> **Aim**
Extend the article on surfing's history in Hawaii below, picking up right after its last sentence.

## start Provided text

How Tourism Impacted Surfing

It wasn’t until the early 20th century, when Hawaii slowly emerged as a popular tourist destination, that surfing came back to its original glory. Many famous Hawaiian surfers demonstrated surfing at the shorebreaks in California and eventually introduced the sport all over the world.

Surfing in Modern Times

There are many important figures in the history of surfing in regards to Hawaii, but the most famous are two local heroes who were proud to share their Hawaiian culture and love of surfing with the rest of the world.

Duke Kahanamoku

The Duke Kahanamoku statue in Waikiki, Oahu. Royalty-free stock photo ID: 559906171

Duke Kahanamoku was a local boy who grew up surfing on the beaches of Waikiki. He was an incredibly strong swimmer and represented the U.S. in the Olympics, winning 3 gold medals, 1 silver medal and even breaking a world record in the 100-meter freestyle in his first race.

After his experience at the Olympics, "The Duke" went on to share his love of surfing with the world by first heading to the east and west coasts of the U.S. mainland. He became an international superstar and was a surfing sensation in the 20th century, putting Hawaii on the map. He also headed to Sydney's Freshwater Beach where a statue of him was erected, solidifying his status as the father of modern-day surfing.

Eddie Aikau

The other famous surfer in Hawaii who helped popularize surfing was Eddie Aikau, who was a pioneer in surfing big waves. He was another local boy who was well known in the North Shore area and braved the enormous waves at Waimea Bay. During his career as a lifeguard, he rescued over 500 people from the ocean and tragically lost his life in an attempt to swim back for help when the boat he was on capsized. "The Eddie" Big Wave Invitational surfing competition is held in honor of Eddie Aikau and receives the green light only when the waves at Waimea Bay reach a certain height.

## end Provided text
## start Supplied data

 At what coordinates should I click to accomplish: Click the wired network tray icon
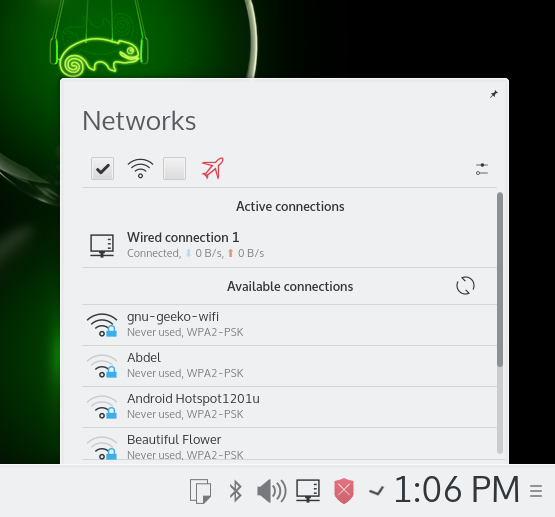click(308, 491)
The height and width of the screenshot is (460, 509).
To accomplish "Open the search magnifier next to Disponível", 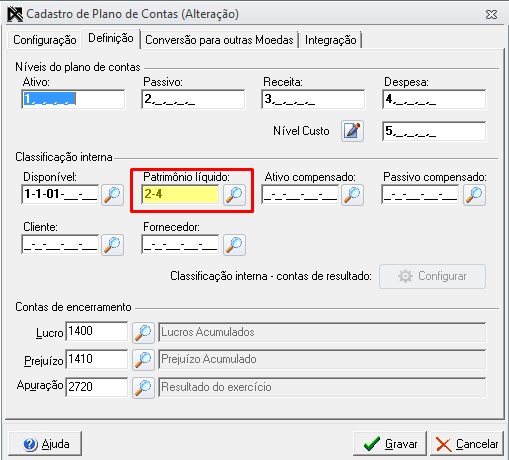I will [x=112, y=195].
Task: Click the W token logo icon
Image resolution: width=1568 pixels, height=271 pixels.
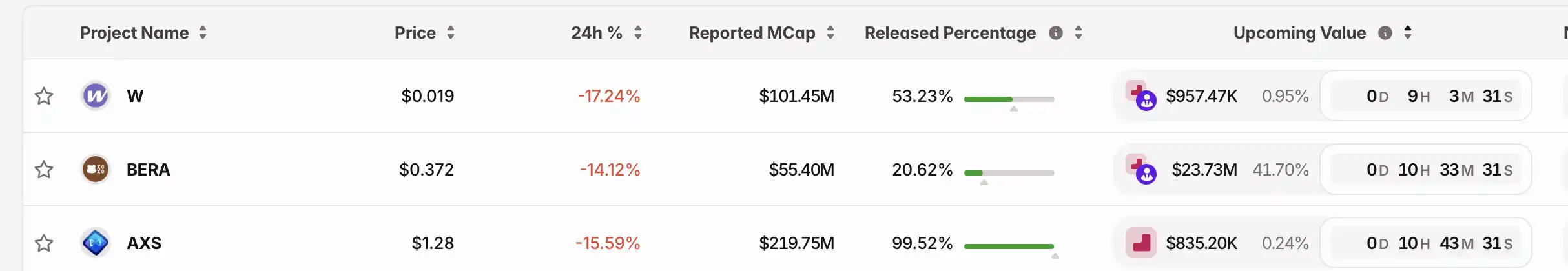Action: 96,96
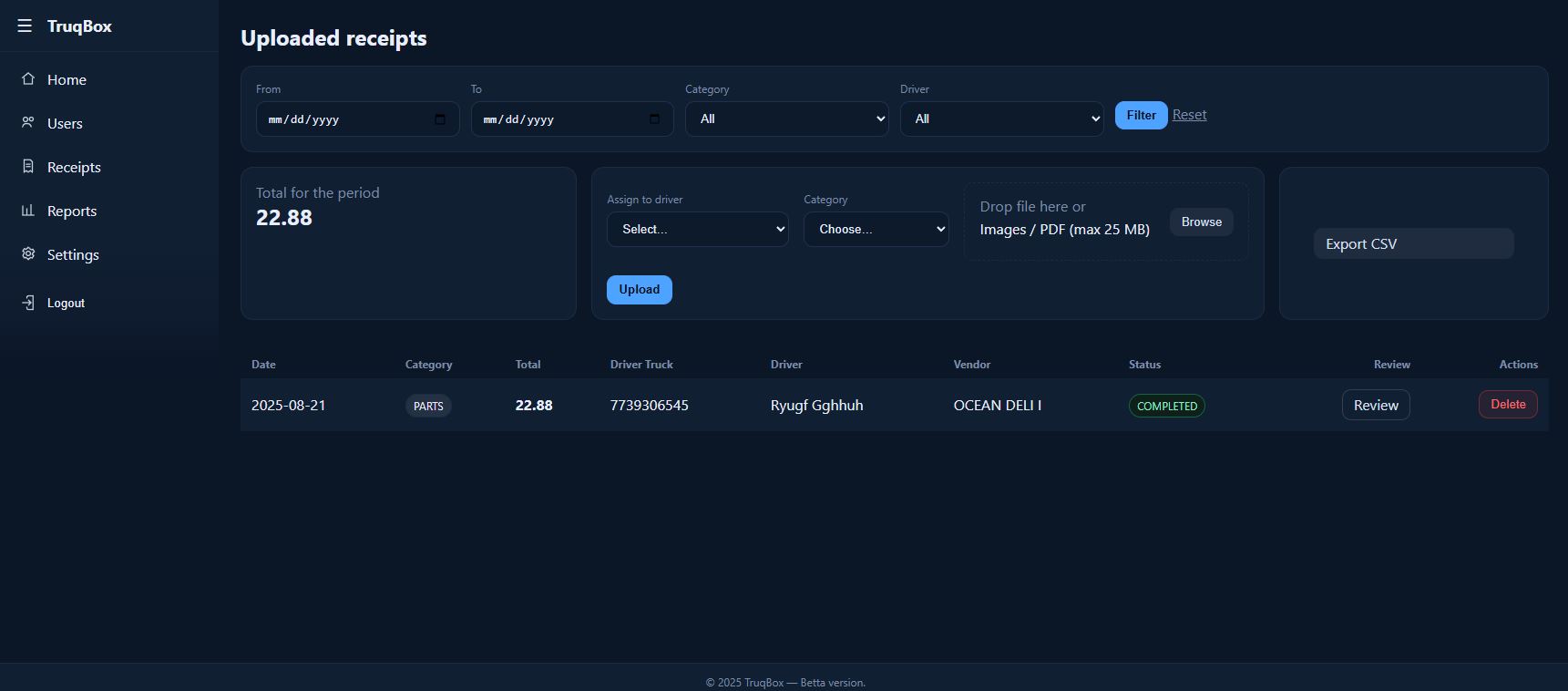This screenshot has width=1568, height=691.
Task: Click the Receipts document icon in sidebar
Action: click(x=28, y=167)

## end Supplied data

> **Task answer**
RELATED: Eddie Would Go: The Store Of The Eddie Aikau Big Wave Invitational

Surfing in Hollywood

Modern-day surfing. Hawaii Tourism Authority (HTA) / Kirk Aeder

During the surfing boom of the 1960's, surfers began to seek out the biggest and most dangerous waves they could find. Have you seen the classic movie Endless Summer? Some of the most consistently big waves in the world occur every winter on Oahu’s North Shore, which now hosts many international surf competitions - it’s still the place where the best surfers in the world come to show their stuff. If you're going to try to surf up there, please be careful as it is not for the inexperienced! 

Surfing at the Olympics

If you're a fan of the Olympics and Hawaii, you might want to know that as of the 2020, surfing is now an olympic sport! Debuting in the 2020 Tokyo Summer Olympics, the very first surfing gold medalists were Carissa Moore from Hawaii, USA and Italo Ferreira from Brazil. What an amazing journey surfing has gone through over the last few centuries! From almost being wiped out of existence, one can only imagine how happy Duke Kahanamoku and Eddie Aikau must be to see their beloved sport loved by so many around the world.

Surfing in Hawaii

Learning to surf in Hawaii is one of the coolest things you can do on a visit. There are surfing instructors and classes you can sign up for and some even offer private lessons if you need that one-on-one experience to really learn the art of riding the waves. Here's some extra information you should know about surfing in Hawaii so you can have fun and stay safe!

Surfing Safety

The winter months in Hawaii (November - February) means prime surfing season for all of the north shores on all of the islands. The waves change from the calm summer ocean into monstrous winter waves, sometimes reaching more than 30 feet high! That's about the same height as a two-story house to put it into perspective. If you have a chance to watch professional and well-seasoned surfers attempt these waves, it's a terrific watch!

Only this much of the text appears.